[DATA PROVIDED — start]
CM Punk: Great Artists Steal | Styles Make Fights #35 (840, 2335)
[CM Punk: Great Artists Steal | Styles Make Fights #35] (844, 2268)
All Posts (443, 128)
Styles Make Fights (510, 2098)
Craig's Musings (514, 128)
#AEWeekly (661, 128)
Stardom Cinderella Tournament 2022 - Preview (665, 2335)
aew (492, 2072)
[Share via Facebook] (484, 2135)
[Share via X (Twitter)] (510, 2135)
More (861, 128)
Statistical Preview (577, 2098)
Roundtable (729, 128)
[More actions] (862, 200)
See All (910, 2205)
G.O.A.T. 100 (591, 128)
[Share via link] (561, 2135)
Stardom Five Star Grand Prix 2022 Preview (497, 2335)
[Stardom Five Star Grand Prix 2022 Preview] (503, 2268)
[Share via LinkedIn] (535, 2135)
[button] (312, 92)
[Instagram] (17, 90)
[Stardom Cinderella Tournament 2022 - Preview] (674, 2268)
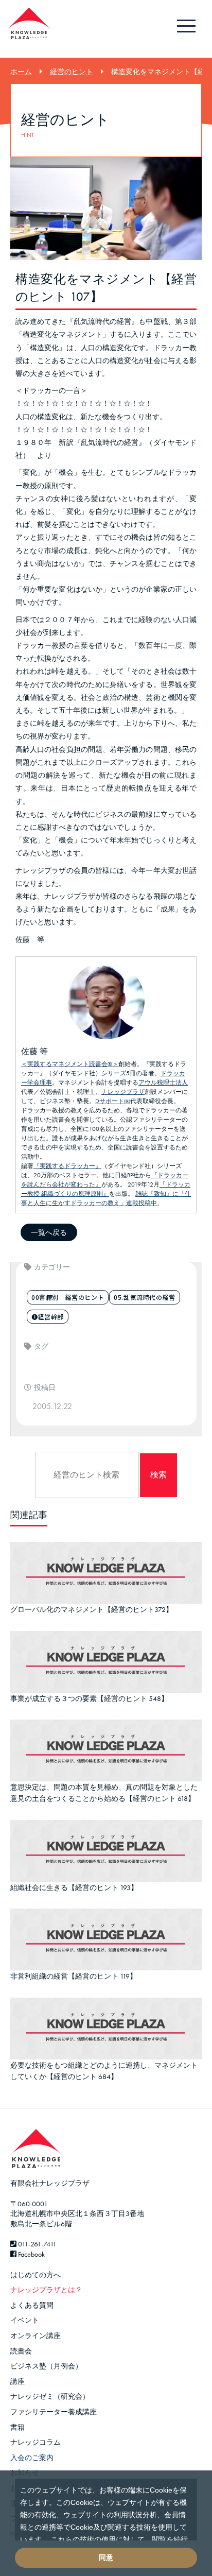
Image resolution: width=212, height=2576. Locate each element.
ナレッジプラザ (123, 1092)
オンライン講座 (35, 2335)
[DATA PROVIDED — finish]
**ACTION ITEM:** Transcribe exactly the lines that go from the one holding "[Stardom Cinderella Tournament" through the last line of the entries, both included, and nothing besides them. Do not include any pictures.

**WRITTEN RESPONSE:**
[Stardom Cinderella Tournament 2022 - Preview] (674, 2268)
Image resolution: width=212, height=2576. Locate each element.
ナレッジプラザ (123, 1092)
オンライン講座 (35, 2335)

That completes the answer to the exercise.